Of course, social engineering is necessary in that the user must add a malicious MP3 file to a playlist and then play the file; but that shouldnt be too hard to do, should it?
Secunia says the “highly critical” vulnerability has been reported in versions 5.03a, 5.09 and 5.091. Other versions also may be affected. Its time to update to version 5.094, kids. Or iTunes.
Linux Skype Accounts Open to Tinkering by Local Users
If you thought you could have your own inviolately private account on Skype on Linux, the private part just got a mite shaky.
It seems that a malicious, local user is able to perform “certain actions” on a vulnerable system with escalated privileges.
The vulnerability is evidently caused by the insecure creation of the temporary file “/tmp/skype_profile.jpg.” This can be exploited via symlink attacks to create or overwrite arbitrary files with the privileges of the user running the affected application.
The vulnerability has been confirmed in version 126.96.36.199. Prior versions may also be affected.
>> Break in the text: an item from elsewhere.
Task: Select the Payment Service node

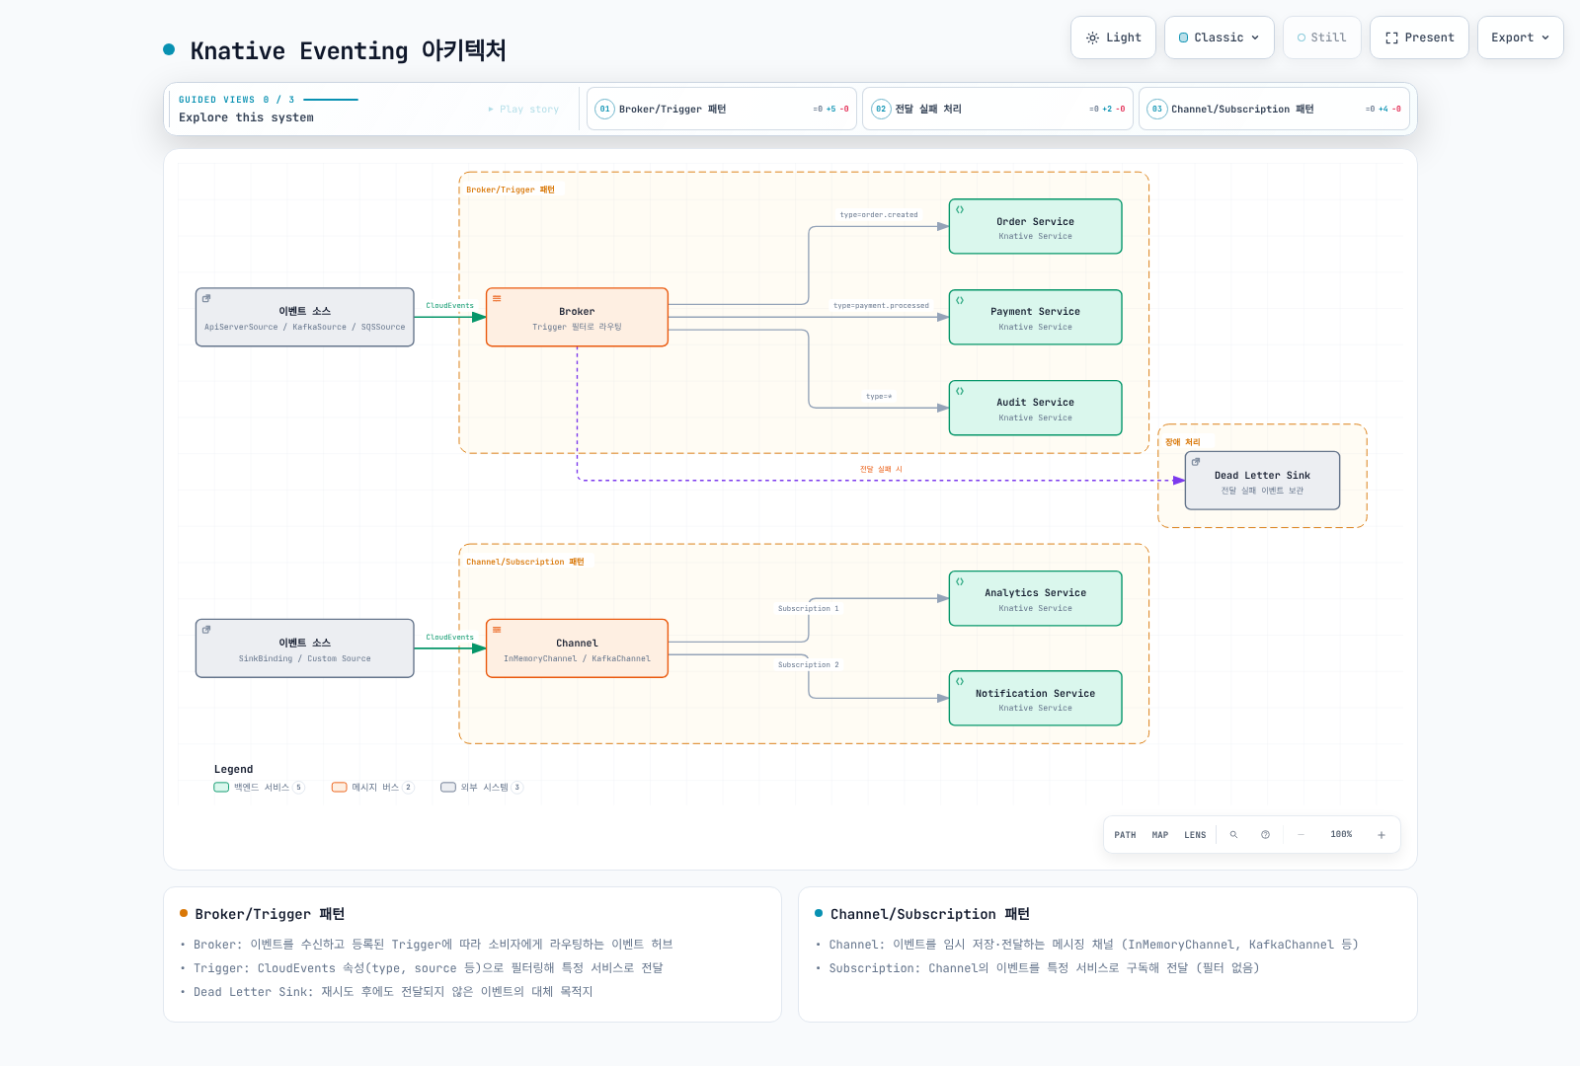Action: [1035, 317]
There is no patch. The workaround is to only grant access to trusted users.
You as so hosed when she hacks the account and finds those calls to the g/f.
HP-UX Weakness Can Allow Denial of Service
In April, Hewlett-Packard reported a vulnerability in HP-UX, which was because of an unspecified error in the network PMTU discovery processing while receiving our old friend the “specially crafted” packet.
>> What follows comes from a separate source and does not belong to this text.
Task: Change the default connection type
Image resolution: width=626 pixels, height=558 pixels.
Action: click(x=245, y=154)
This could happen on any open connection. Successful exploitation caused a denial of service and required a reboot of the system to regain functionality. The vulnerability affects HP-UX B.11.00, B.11.04, B.11.11, B.11.22 and B.11.23 running TCP/IP (IPv4).
Whoa. Im glad HP found this one. Anyway, to plug the hole, HP recommended setting the “ip_pmtu_strategy” parameter to 0 or 3.
That was then, this is now. HP found out that products that were using HP-UX have a ripple-through, and—to its credit—issued another advisory. The company also has admitted that the Avaya Predictive Dialing System (which also was called MOSAIX in the B.C., before Carly, days) uses HP-UX.
There is not a patch from HP for this issue, but the issue can be “mitigated” by modifying the “ip_pmtu_strategy” settings to totally disable PMTU negotiation and by setting the PMTU to a static value of 1,500 bytes (or 576 bytes). These settings are controlled by ndd and can be configured via settings within the “nddconf” file.
So, if you do specialty packet length sliding using a PDS as your front door, you may have to rethink things again.